Modeling the relationship between length and weight of a species of fish has been considered a routine analysis for which the results do not warrant publication (Froese 2006) or has been scorned as being of little value (Hilborn and Walters 2001). However, the recent review of methods and the meta-analysis of a large number of length-weight relationships by Froese (2006) demonstrated that a synthetic analysis of length-weight relationships for a species can provide important insights into the ecology of that species.

The relationship between the length and weight of a fish is used by fisheries researchers and managers for two main purposes (Le Cren 1951). First, the relationship is used to predict the weight from the length of a fish. This is particularly useful for computing the biomass of a sample of fish from the length-frequency of that sample. Second, the parameter estimates of the relationship for a population of fish can be compared to average parameters for the region, parameter estimates from previous years, or parameter estimates among groups of fish to identify the relative condition or robustness of the population. By convention, this second purpose is usually generically referred to as describing the condition of the species.

Weight-Length Data

The required data for examining the length-weight relationship for a sample of fish is measurements of the length (\(L\)) and weight (\(W\)) of individual fish at the time of capture (e.g., Table 1). Any other data about individual fish, such as month or year of capture, are of capture, etc. can also be recorded.

 

Table 1: Length and weight measurements for a portion of Ruffe from the St. Louis River Harbor, 1992.
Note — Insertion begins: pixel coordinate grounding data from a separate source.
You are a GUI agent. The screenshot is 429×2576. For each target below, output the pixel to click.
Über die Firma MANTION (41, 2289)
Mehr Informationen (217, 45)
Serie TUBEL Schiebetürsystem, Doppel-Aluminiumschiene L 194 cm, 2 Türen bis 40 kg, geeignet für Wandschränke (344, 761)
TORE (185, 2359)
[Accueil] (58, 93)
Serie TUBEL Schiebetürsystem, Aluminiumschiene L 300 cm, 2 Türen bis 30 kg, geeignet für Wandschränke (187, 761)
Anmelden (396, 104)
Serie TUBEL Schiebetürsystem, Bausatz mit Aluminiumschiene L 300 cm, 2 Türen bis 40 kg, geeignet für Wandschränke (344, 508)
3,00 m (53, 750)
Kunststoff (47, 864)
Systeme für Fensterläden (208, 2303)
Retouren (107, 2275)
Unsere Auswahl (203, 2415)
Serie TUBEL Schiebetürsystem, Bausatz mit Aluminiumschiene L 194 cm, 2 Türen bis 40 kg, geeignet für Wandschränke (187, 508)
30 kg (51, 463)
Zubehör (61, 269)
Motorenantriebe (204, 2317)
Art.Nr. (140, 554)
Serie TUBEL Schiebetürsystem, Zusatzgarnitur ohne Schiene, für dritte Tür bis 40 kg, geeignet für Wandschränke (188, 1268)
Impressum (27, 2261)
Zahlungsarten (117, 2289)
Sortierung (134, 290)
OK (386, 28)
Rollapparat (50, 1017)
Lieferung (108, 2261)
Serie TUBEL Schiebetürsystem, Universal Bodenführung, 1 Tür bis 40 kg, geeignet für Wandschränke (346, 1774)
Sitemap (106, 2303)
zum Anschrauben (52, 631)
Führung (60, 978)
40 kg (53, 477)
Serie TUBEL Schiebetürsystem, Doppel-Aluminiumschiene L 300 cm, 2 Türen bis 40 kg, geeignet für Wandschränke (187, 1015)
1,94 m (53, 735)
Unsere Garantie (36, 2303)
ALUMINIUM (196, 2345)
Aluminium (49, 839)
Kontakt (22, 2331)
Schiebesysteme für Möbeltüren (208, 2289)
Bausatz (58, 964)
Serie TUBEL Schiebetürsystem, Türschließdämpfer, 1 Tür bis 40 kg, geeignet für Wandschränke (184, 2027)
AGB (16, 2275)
month day year individual length weight
4 23 1992 1 90 9.3
4 23 1992 2 128 32.5
4 23 1992 3 112 19.0
4 23 1992 4 68 4.4
4 23 1992 5 56 2.1
4 23 1992 6 58 2.8
\(\vdots\)} \(\vdots\) \(\vdots\) \(\vdots\) \(\vdots\) \(\vdots\)

 

Three types of length measurements are common in the fisheries literature Figure 1. Total length (TL) is the length from the most anterior to the most posterior point with the tail of the fish compressed to exhibit the longest possible length. Fork length (FL) is the length from the most anterior point to the anterior notch in the fork of the tail. For fish without a forked tail, the fork and total lengths are the same. The standard length (SL) is the length from the most anterior point to the posterior end of the caudal peduncle. Total length is the most common measurement in fisheries studies, as this is the measurement used in management decisions such as setting minimum lengths.

Length Measurements

Figure 1: Demonstration of total, fork, and standard length measurements on a Bluegill.

 

Length measurements are often taken with the aid of a measuring board where the measuring “stick” is embedded into the bottom board and one end of this board is fit with a vertical end piece. The fish to be measured is placed on the bottom board such that the anterior point of the fish is against the vertical end piece and the measurement can be read directly from the embedded measuring stick (Figure 2). Length measurements are subject to very little measurement error (Gutreuter and Krzoska 1994).

Length Measurements

Figure 2: Field measurements of length (left) and weight with a spring scale (right).

 

Two common weight measurements are used. The usual body weight is the weight of the fish as it was captured, whereas the dressed weight is the weight of the fish with the gills and entrails removed. Dressed weight is usually only used when measurements are reported from a commercial fishery.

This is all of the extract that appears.